After months of debate and study, the Saddleback Valley Unified School District is expected to take final action tonight on a $2.3-million reduction plan, including an increase in transportation fees and a controversial proposal to change high school enrollment boundaries.
Officials say most of the issues are tied to the district's bleak budget picture, which includes a shortfall that has unexpectedly grown from $3.2 million to about $8 million. "These are not easy decisions," Board of Trustees President Raghu P. Mathur said.
In an effort to balance next year's $109-million budget, the trustees are considering a $2.3-million reduction plan that would include eliminating possibly two positions and cutbacks in office and equipment costs. Another $5.6 million to cover the shortfall would probably come from the district's $8.1-million reserve.
Last week, board members tentatively decided not to lay off several guidance counselors and librarians as proposed and pledged to save elementary school music and instrumental programs and an elementary school reading program.
But the reduction plan still includes transportation fee increases for bus rides to and from school and to extra-curricular activities, such as sports and marching band events.
At recent meetings, parents have complained about the proposal to raise the cost of bus passes from $150 to $365 per year. With the increase, the district could recover its transportation costs rather than using funds that might otherwise be spent in the classroom, Mathur said.
In another emotional issue, hundreds of parents and students have protested a proposed change in high school boundary lines to cope with growth, especially for crowded Trabuco Hills High School.
"Parents, particularly from Portola Hills, have wanted to send their kids to Trabuco Hills High School," Mathur said. "But the fact of the matter is, in the next nine years, there's just no way we can accommodate all these students."

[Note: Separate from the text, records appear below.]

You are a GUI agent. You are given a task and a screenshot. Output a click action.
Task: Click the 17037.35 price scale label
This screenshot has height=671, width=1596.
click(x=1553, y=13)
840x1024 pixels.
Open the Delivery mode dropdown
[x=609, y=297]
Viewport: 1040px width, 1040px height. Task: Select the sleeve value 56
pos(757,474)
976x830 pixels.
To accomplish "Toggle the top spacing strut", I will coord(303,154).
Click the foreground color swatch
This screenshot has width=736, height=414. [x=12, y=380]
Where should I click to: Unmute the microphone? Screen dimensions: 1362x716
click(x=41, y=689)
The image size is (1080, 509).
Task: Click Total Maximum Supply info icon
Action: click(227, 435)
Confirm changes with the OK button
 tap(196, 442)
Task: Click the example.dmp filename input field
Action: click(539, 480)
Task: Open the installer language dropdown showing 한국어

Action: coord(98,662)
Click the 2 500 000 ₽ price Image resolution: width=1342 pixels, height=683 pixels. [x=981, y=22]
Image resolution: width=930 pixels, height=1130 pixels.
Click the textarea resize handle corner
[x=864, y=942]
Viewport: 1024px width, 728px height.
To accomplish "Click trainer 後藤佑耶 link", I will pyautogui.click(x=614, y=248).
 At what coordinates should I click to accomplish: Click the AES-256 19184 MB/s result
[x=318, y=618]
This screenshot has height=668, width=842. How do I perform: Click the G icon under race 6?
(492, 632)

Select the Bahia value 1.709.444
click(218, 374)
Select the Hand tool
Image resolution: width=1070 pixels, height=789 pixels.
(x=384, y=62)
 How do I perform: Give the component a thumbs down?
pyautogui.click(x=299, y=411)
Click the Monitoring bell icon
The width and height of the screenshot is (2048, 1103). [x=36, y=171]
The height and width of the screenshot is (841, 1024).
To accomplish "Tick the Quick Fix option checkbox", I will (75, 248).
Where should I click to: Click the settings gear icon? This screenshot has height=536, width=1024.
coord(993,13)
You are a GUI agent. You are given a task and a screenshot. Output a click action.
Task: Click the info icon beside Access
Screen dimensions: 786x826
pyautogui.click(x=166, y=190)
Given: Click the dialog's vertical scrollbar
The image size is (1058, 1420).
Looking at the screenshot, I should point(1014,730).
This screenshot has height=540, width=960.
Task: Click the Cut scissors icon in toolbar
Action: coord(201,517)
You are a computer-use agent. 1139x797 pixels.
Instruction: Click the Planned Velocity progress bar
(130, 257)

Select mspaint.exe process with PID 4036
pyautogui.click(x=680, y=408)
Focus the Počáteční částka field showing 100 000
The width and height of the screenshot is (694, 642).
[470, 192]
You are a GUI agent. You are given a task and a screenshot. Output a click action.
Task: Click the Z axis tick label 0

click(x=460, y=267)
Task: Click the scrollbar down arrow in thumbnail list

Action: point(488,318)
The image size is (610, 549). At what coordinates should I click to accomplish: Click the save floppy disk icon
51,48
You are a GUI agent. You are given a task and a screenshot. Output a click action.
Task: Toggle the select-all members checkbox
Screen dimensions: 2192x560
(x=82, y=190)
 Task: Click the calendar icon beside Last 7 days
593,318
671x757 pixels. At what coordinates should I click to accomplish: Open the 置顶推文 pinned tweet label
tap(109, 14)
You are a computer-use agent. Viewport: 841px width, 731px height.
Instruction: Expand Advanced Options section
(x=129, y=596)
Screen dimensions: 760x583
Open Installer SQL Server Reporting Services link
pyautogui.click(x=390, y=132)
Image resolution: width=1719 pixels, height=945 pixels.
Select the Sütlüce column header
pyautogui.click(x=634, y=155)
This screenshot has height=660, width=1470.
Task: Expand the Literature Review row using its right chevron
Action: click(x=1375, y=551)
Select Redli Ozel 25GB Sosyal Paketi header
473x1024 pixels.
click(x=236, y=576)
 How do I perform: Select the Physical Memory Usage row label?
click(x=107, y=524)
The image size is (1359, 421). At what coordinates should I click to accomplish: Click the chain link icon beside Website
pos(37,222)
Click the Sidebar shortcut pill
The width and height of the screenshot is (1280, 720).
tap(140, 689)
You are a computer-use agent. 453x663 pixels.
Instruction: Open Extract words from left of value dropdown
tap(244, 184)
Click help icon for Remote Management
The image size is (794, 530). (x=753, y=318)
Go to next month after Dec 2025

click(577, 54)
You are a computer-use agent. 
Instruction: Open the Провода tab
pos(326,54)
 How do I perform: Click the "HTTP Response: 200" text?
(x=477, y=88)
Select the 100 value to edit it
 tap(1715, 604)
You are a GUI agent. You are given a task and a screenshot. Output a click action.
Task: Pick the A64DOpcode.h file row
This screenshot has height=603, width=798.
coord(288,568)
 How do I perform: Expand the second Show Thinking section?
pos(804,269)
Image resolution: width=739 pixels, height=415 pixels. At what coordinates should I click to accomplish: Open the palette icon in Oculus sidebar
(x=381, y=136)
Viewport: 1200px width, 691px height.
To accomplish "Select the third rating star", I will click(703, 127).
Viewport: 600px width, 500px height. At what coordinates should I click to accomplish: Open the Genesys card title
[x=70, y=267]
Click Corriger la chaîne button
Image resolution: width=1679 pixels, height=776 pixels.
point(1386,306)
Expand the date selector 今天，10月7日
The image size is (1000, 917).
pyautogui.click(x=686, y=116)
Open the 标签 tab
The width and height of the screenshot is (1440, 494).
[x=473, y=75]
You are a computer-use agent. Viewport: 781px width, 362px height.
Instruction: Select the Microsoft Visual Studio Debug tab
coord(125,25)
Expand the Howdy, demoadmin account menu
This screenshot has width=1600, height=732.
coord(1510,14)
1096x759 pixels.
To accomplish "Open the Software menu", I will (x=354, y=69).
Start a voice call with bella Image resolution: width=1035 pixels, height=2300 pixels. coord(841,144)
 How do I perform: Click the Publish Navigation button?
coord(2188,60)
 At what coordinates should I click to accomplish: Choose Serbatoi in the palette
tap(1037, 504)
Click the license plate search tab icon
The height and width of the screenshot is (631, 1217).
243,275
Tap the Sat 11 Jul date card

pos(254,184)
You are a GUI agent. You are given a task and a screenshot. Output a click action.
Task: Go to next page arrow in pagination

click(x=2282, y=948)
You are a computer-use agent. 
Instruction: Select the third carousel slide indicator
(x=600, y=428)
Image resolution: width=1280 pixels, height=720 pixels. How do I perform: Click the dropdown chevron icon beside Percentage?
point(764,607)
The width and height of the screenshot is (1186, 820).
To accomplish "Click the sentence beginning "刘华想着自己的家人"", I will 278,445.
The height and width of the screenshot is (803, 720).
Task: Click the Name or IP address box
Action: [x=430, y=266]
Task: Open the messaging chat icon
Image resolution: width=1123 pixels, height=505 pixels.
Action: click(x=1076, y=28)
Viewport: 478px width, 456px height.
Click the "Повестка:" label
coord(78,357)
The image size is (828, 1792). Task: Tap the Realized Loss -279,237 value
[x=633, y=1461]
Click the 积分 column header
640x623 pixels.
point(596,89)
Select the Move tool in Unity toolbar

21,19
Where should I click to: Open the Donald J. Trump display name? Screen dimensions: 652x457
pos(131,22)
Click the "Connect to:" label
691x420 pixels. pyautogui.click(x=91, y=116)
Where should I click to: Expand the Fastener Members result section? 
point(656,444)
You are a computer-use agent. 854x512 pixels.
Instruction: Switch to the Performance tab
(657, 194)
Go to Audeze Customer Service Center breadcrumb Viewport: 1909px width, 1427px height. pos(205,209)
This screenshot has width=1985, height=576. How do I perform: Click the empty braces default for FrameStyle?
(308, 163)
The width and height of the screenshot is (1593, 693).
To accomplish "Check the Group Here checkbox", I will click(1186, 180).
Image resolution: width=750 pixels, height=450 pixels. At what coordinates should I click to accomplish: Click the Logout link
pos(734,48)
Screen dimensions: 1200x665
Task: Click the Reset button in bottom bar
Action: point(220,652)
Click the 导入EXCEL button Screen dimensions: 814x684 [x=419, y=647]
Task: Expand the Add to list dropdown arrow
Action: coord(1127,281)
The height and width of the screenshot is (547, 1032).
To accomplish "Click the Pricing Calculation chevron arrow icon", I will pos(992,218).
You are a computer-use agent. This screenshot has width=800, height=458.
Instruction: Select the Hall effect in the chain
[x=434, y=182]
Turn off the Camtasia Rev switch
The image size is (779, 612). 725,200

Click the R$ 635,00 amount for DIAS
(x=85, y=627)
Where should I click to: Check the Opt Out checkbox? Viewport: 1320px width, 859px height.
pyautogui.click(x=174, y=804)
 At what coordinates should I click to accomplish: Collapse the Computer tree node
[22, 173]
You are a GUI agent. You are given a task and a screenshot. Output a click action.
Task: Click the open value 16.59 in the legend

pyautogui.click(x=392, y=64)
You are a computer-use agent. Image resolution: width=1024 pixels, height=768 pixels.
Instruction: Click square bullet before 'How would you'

If boundary changes were not made, more than 4,000 students would be attending Trabuco Hills High School by the end of the century, officials said. The school is only designed to handle about 1,800 students.
About 150 students would immediately be affected by a boundary change, and more than 1,000 students would attend El Toro and Mission Viejo high schools rather than Trabuco Hills High School in the next nine years under the proposal.
Also, the change in boundary lines would save the district about $1.7 million in the next nine years by lessening the need for portable classrooms, according to a business services division report.